The Type of Clothes Worn

A factor that determines the quantity of transferred heat is the type of clothes an employee is wearing. Each layer of clothes worn under the protective equipment reduces the amount of received heat by approximately 50%.

What Is An Arc Flash Study?

As mentioned in the intro, an arc flash study is the on-site evaluation of a workplace facility, whose goal is to determine potential hazards related to the arc flash. These studies are crucial to minimizing hazards.

By conducting an arc flash study, it is possible to identify the facility’s electrical risk levels. This allows the owner of the facility to apply the needed safety practices. In that way, the risk of injuries to vendors, contractors, and employees is minimized.

The arc flash study is required for all commercial, industrial, and manufacturing facilities. It must be performed in all facilities with meter socket enclosures, industrial control panels, switchboards, panel-boards, electrical transformers, motor control centers, electrical disconnects, etc.
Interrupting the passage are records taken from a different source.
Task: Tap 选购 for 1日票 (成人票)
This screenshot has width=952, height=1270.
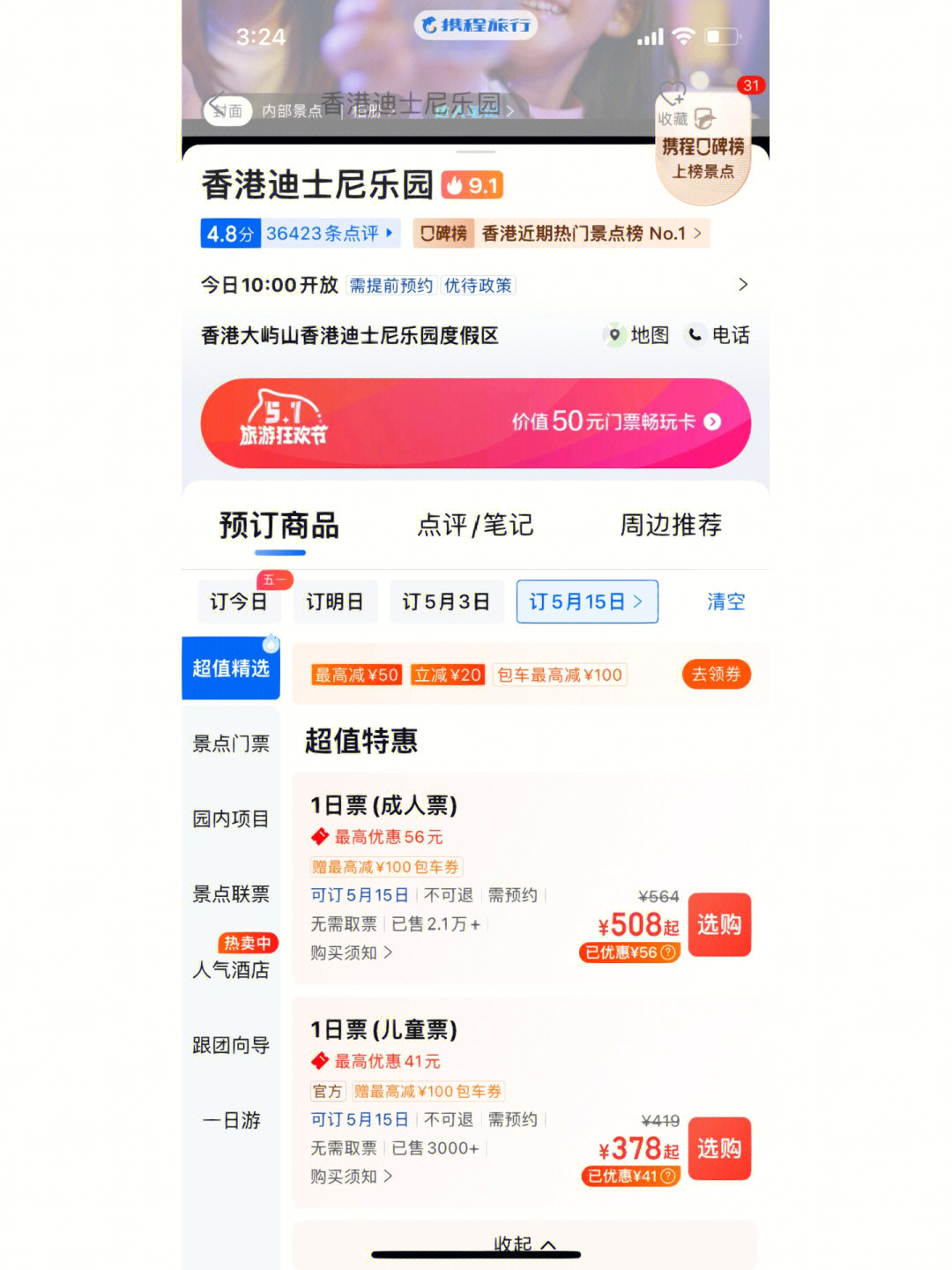Action: point(718,924)
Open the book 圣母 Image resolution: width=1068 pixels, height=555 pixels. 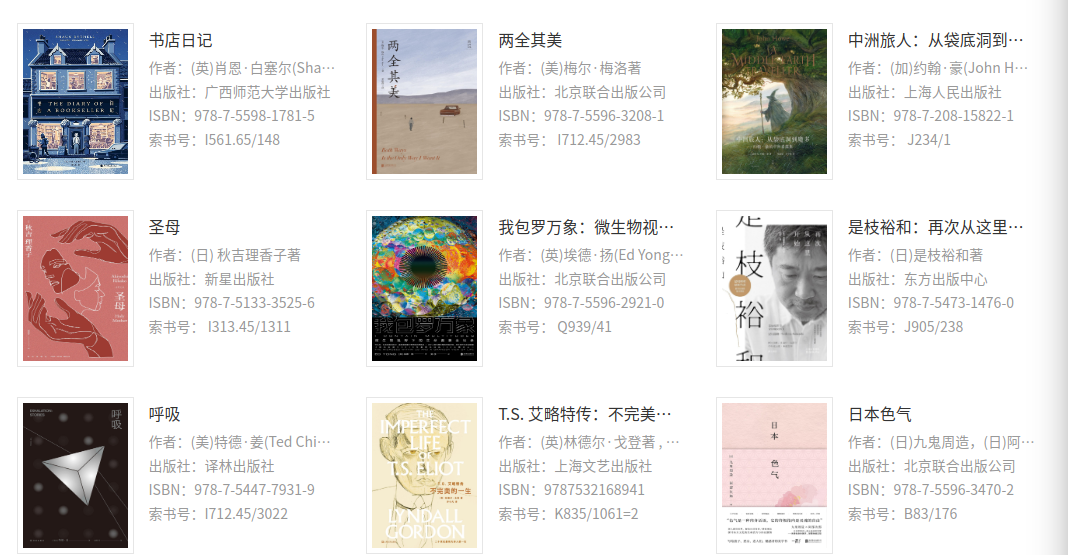(165, 228)
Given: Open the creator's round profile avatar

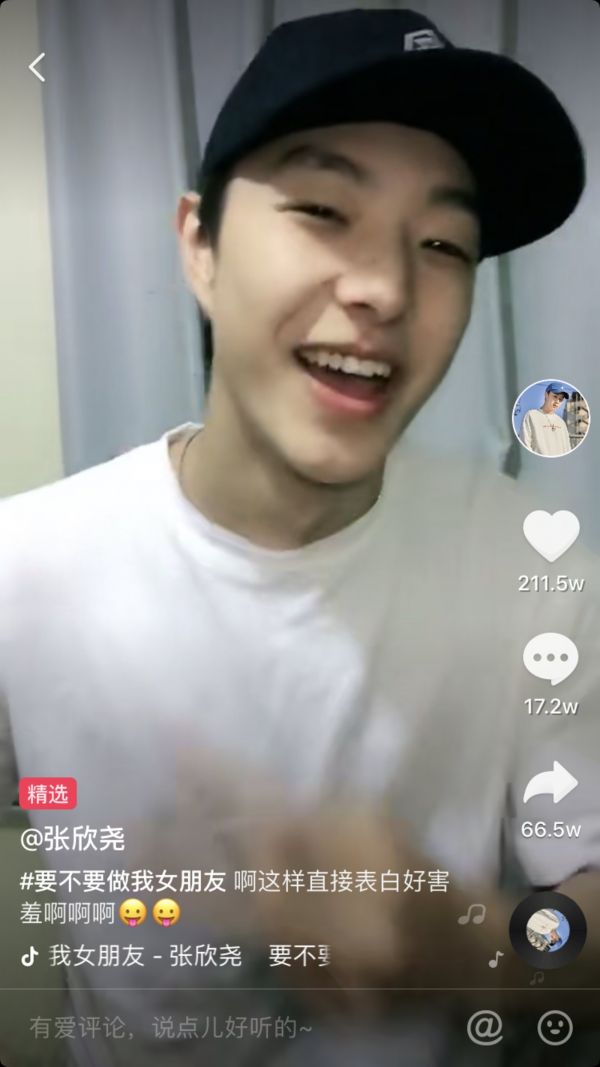Looking at the screenshot, I should tap(550, 418).
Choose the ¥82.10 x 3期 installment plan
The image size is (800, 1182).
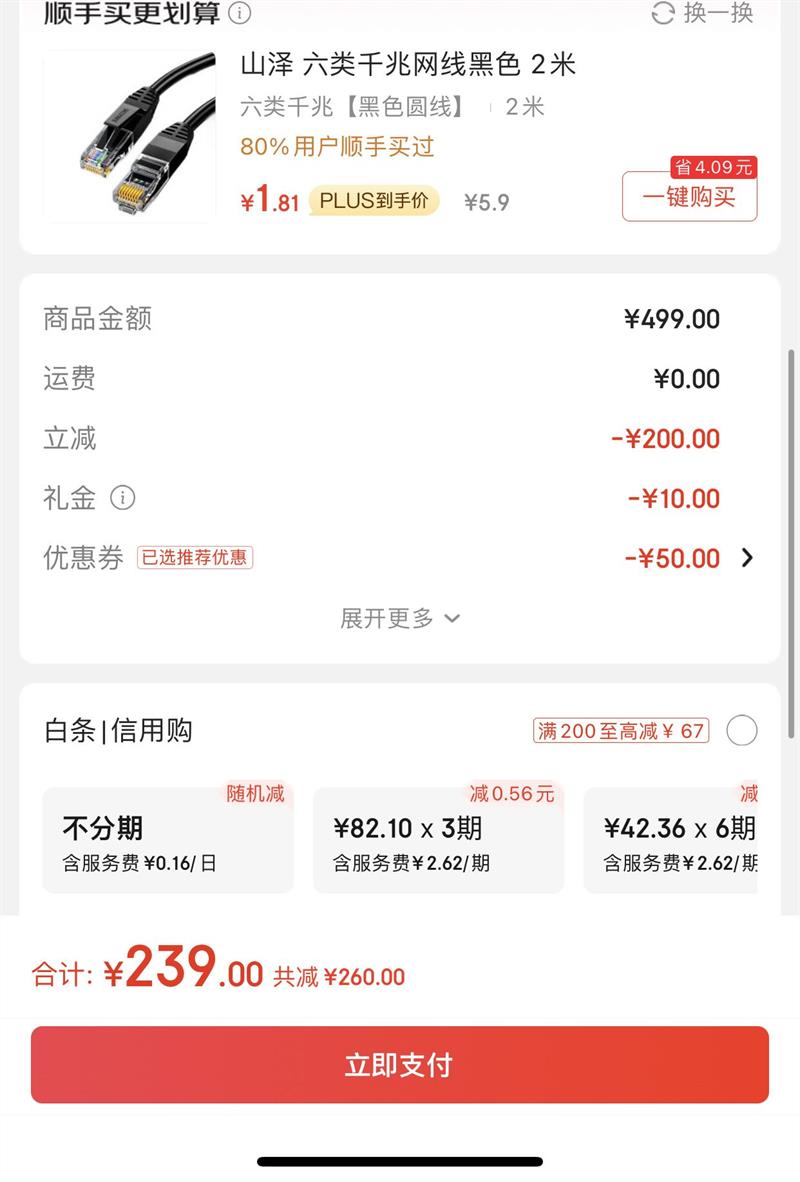438,840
This analysis is required by NESC, IEEE1584, NFPA, and OSHA.

The NEC standards which apply for arc flash are:

  • Article 110.16(B)
  • Article 110.16(A)

The NFPA 70E codes which apply for arc flash are:

  • Article 130.7
  • Article 130.5

The OSHA standards which apply for arc flash are:

  • OSHA 29 CFR 1910.335(a)(1)(iv)
  • OSHA 29 CFR 1910.335(a)(1)(i)
  • OSHA 29 CFR 1910.333(b)(2)(iv)(B)
  • OSHA 29 CFR 1910.332(b)(1)
  • OSHA 29 CFR 1910.132(d)(1)

Failure to comply with these standards can result in severe injuries, loss of life, fines, litigation, company downtime, lost production, and large medical claims.

Who Can Perform an Arc Flash Study?

This type of assessment should be conducted by qualified electrical personnel, such as professional electrical engineers. These individuals need to be registered in the same state where the facility in question is located. They also need to be experienced in conducting an electrical system assessment.

Before the actual analysis, qualified personnel has to collect all information on the facility’s power distribution system.

They need to obtain an up-to-date diagram of the facility’s power distribution system, as well as the cross-section of all cables with their lengths. The entire study depends on the data collected, which is why it needs to be accurate and collected from all equipment in need of evaluation.

Once all necessary data is collected, the arc flash study commences. It may take four to six weeks for this analysis to be completed, depending on the facility’s size. Fortunately, there’s one thing that makes the job easier – specialized, commercially available software. With it, analyzing the study data and performing calculations is faster and easier.

The actual arc flash study is typically broken down into several steps. The engineers have to assess a number of things, such as incident energy calculations or short circuit study. Each significant point in the system needs to be thoroughly evaluated.

Putting Results into Action

The professional electrical engineers who have conducted the study will provide a summary of their findings, along with their recommendations for the needed corrective actions.

The most important result of this evaluation is the identification of the arc flash protective boundary (AFPB). The AFPB determines the closest approach allowed before an employee needs to wear personal protective equipment (PPE).

Inside AFPB, an employee has to wear adequate PPE. The hazard category of the required PPE is also determined by the qualified personnel who have conducted the arc flash study.

The owner of the facility needs to incorporate the study results into practice. Employees need to be trained and wear proper PPE. All potentially dangerous equipment needs to be properly labeled. Furthermore, all documentation needs to be updated for future reference.

Conclusion

Although it’s been around for quite a while, arc flash was only recently addressed in national standards. It’s a complex, extremely dangerous phenomenon, capable of causing serious injuries and even death.

For that matter, an arc flash study needs to be performed every five years, or after every major alteration of the facility’s power distribution system. Once it identifies arc flash hazards and estimates the potential severity of injuries, this analysis will determine which protective measures are required.